Exercise requirements — In the listing below, count every line that contains "target". Give nothing but the number.

Data listing —
- - - - - - -

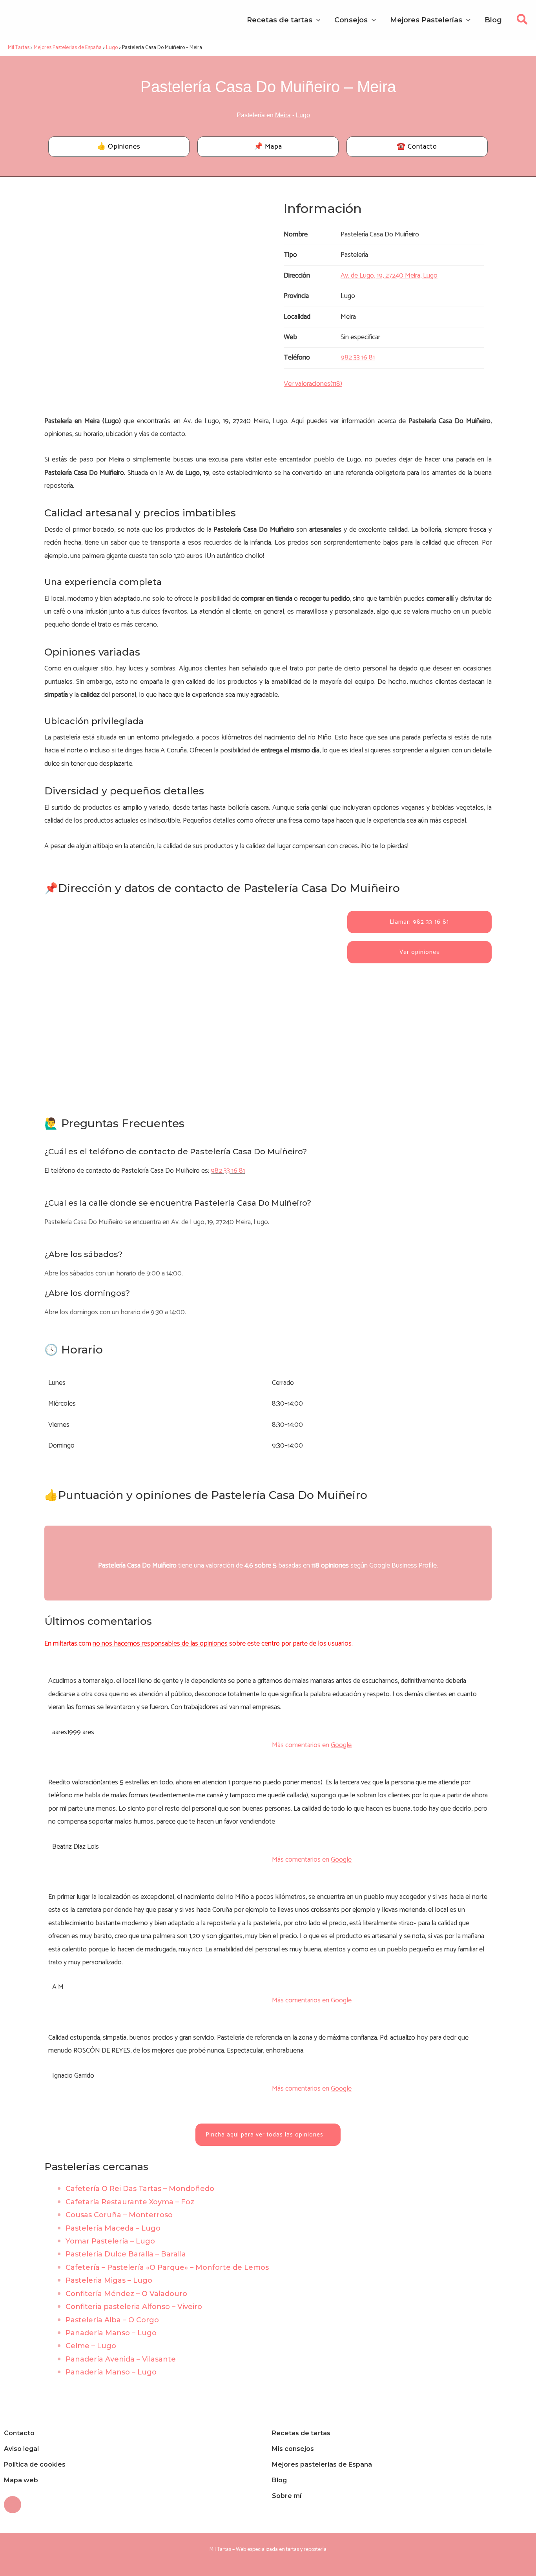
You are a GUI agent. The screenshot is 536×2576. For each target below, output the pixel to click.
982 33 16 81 (228, 1171)
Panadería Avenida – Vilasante (121, 2359)
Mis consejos (293, 2448)
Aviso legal (21, 2448)
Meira (283, 115)
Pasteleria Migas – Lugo (109, 2280)
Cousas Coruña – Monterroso (119, 2215)
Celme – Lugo (91, 2346)
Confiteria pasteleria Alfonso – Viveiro (134, 2306)
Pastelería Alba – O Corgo (112, 2320)
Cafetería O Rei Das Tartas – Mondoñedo (140, 2188)
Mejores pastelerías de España (322, 2464)
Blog (279, 2480)
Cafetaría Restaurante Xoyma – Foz (130, 2202)
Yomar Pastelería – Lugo (110, 2241)
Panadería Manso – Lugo (111, 2333)
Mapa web (21, 2480)
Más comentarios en (312, 1745)
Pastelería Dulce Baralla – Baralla (126, 2254)
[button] (522, 21)
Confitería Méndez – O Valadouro (126, 2293)
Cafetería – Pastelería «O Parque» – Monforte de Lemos (167, 2267)
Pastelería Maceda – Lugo (113, 2228)
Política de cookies (35, 2464)
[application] (316, 20)
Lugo (303, 115)
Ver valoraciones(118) (313, 384)
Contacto (19, 2433)
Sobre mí (286, 2496)
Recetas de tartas (301, 2433)
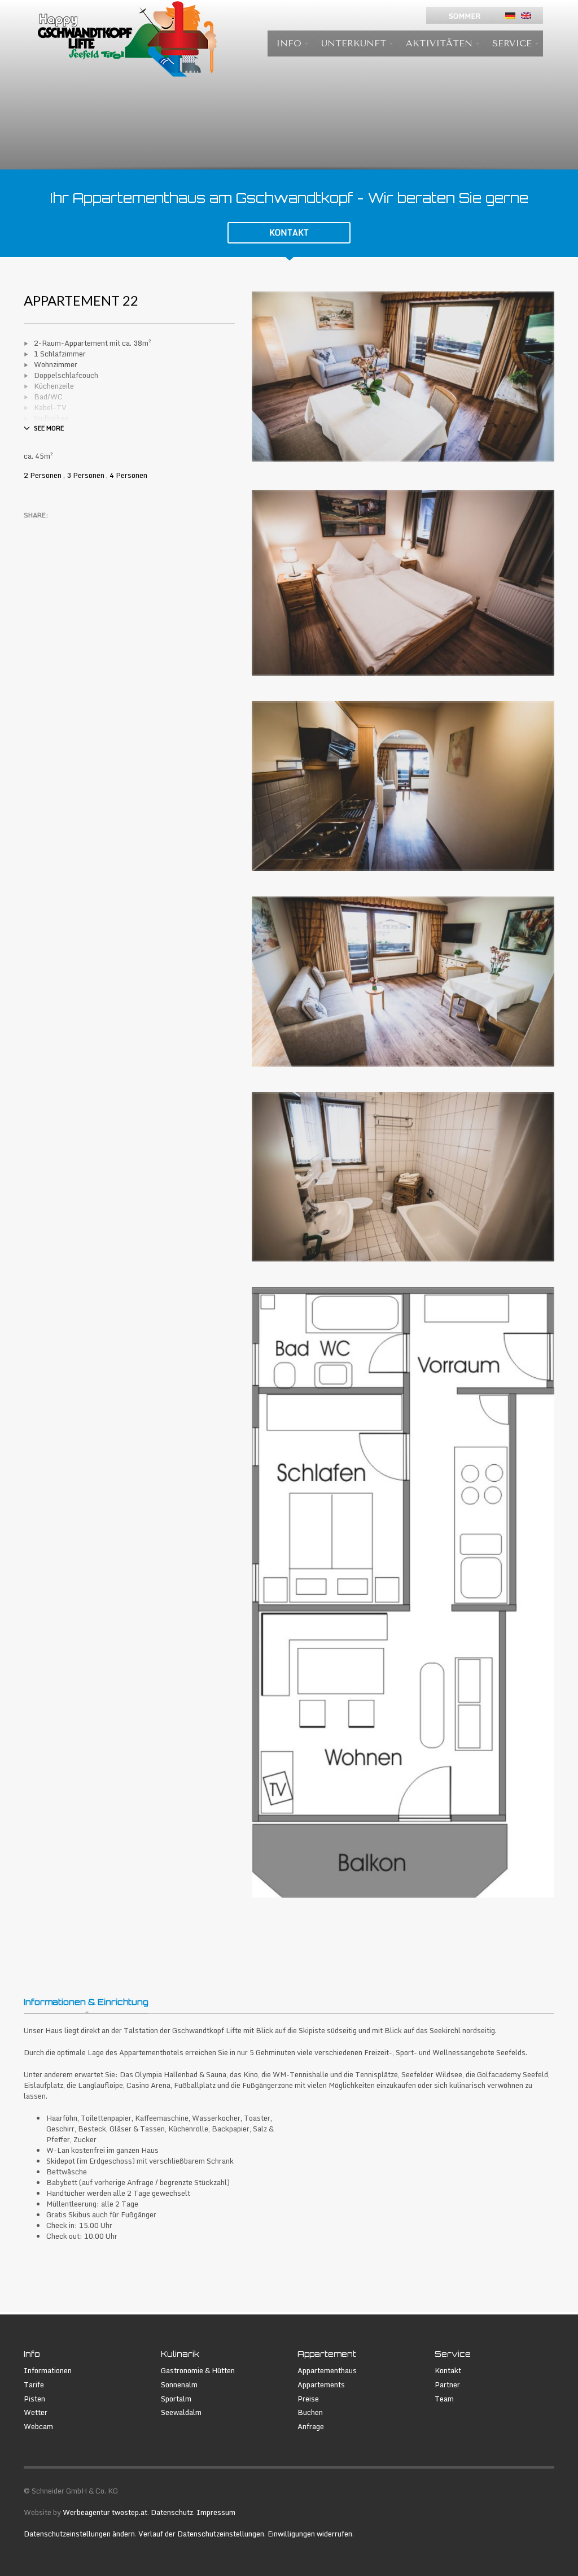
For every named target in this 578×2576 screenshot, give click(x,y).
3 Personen (85, 475)
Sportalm (176, 2399)
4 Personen (128, 475)
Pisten (34, 2399)
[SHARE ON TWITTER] (32, 530)
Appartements (321, 2385)
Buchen (310, 2412)
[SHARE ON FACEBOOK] (51, 529)
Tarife (34, 2385)
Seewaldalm (181, 2412)
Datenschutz (172, 2512)
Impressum (215, 2512)
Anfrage (310, 2427)
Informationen (48, 2371)
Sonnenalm (179, 2385)
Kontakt (448, 2371)
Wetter (35, 2412)
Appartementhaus (327, 2371)
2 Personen (43, 475)
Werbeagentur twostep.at (105, 2512)
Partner (447, 2385)
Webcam (38, 2427)
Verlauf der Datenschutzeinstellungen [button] (201, 2533)
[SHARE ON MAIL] (111, 529)
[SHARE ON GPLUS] (71, 529)
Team (444, 2399)
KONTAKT (289, 232)
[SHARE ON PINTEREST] (91, 529)
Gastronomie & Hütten (198, 2371)
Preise (308, 2399)
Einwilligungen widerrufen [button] (310, 2533)
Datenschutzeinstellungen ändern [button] (79, 2533)
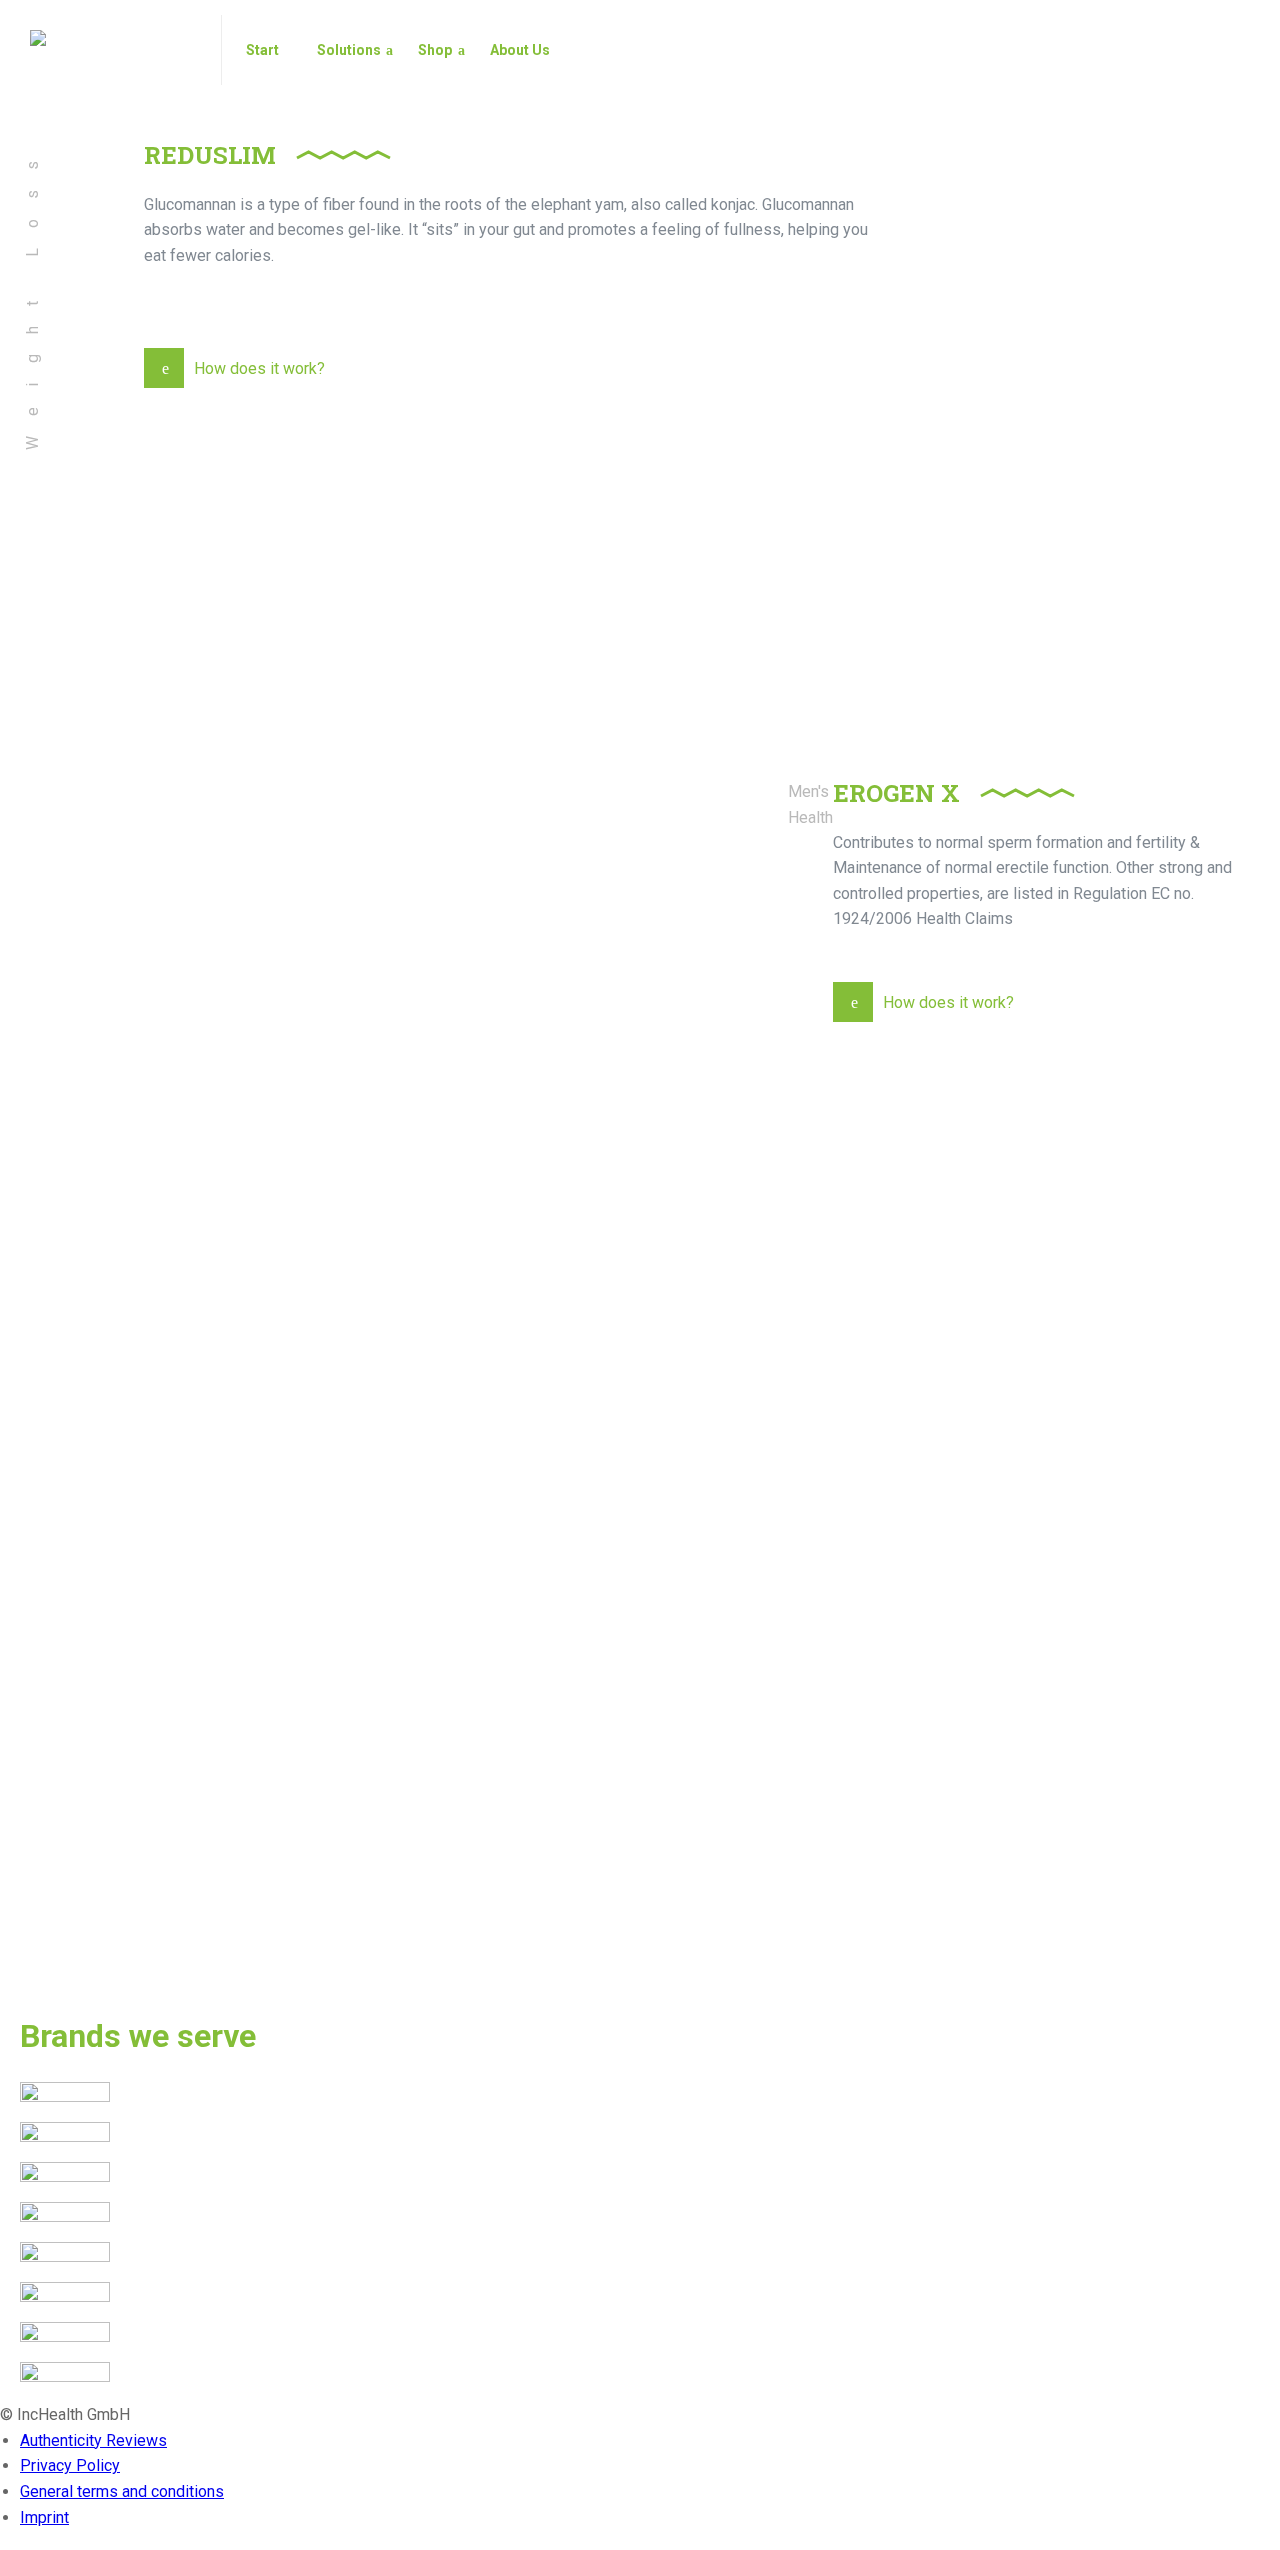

- - - - - - -

Exercise answer — 2